Last year, I presented at a conference where the luncheon keynote speaker was the CEO of a non-profit hospital chain.
As we ate, the CEO excitedly shared how her organization was radically rethinking the delivery of medical care at all levels, including post-treatment convalescence.
She explained how more and more of their patients are convalescing at home, which means the patient is discharged as soon as possible after a surgical procedure. They recuperate at home under the care of family and friends with the support of periodic nursing visits, and remote monitoring.
She continued “we have found patients prefer this arrangement, and it has allowed us to dramatically reduce costs while continuing to provide high quality care. We, and other hospitals systems, see this as the model for the future.”
At that moment, all I could think was, “Hold the phone. Who exactly are these family members and friends who are now expected to oversee the recuperation and convalescence of their loved ones at home from often major surgical procedures? Does this CEO understand that most of these people work?”
So I raised my hand and asked the question. Not surprisingly, the CEO didn’t have an answer because that’s not her primary concern. The challenge this CEO is solving for is how to deliver the highest quality care to the most people in the most efficient and cost-effective way. On that dimension, she and other healthcare leaders are succeeding.

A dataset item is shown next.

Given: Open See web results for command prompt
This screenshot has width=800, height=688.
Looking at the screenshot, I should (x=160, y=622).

How can technology help us to deliver care on top of everything else we have to do, on and off the job?
This means that more and more of the burden to deliver all but the most acute level of care will fall to loved ones–family members and friends, most of whom will have to provide that often medically complicated care while continuing to hold down and perform at their paid job (70% of caregivers to be exact–Pew).
How is that sustainable?
With this question in mind, I jumped at an invitation from the National Alliance of Caregiving to participate in a unique day-long roundtable with twenty-two other experts from government, Silicon Valley, caregiving advocacy organizations, and researcher institutions this past April.
This diverse, committed group spent hours at the Institute for the Future offices in Palo Alto tackling these questions:
Until now, technology has made only modest contributions to supporting caregivers. Can technology play a more meaningful role in helping caregivers? And how can we accelerate innovation in developing new applications to support caregivers?”

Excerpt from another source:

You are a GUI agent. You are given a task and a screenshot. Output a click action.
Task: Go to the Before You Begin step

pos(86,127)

The thought-provoking result of our collective effort can be found in the just-released report, “Catalyzing Technology to Support Family Caregiving” (and press release) and is synopsized in this model:
Create better “concept maps” and find more appropriate language to describe the varied and complex caregiving landscape. The way we currently talk about and think about caregiving is too simplistic. For innovation to occur, we need more accurate, complex models and maps of what caregiving actually entails.

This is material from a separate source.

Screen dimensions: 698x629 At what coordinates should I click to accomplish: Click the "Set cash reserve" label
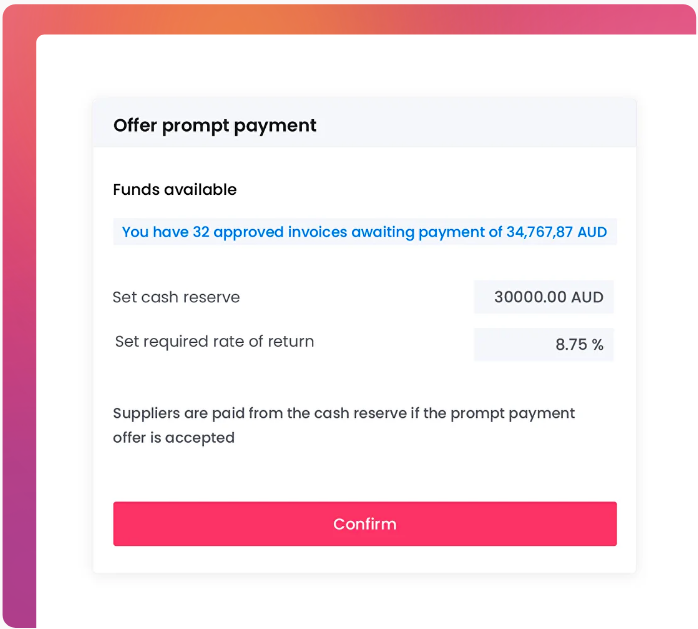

Continue to collect extensive data about the prevalence, burden and impact of caregiving. Again, for technology to support the caregiver, we need more and better data showing the diversity of caregivers and growing complexity of caregiving responsibilities.
Spur a broad national conversation on caregiving. Quite simply–we need to talk about the growing challenge of the working family caregiver much more than we do. As we learned from our Silicon Valley colleagues, entrepreneurs won’t invest if there isn’t widespread attention on the topic because they don’t see the market, even though the market is huge.
Develop a compelling business case for employers and healthcare providers to support caregiving. In other words, help the leaders like the hospital CEO, and those that employ the increasingly overburdened family caregiver to understand the business case for offering smarter and better supports.
Inspire social conversations about caregiving to encourage more learning and support within families and communities. Basically, we aren’t talking to and supporting each other when we find ourselves knee deep in family caregiving responsibilities. How can we leverage and scale existing in person and virtual caregiver support models like CareGiving.com?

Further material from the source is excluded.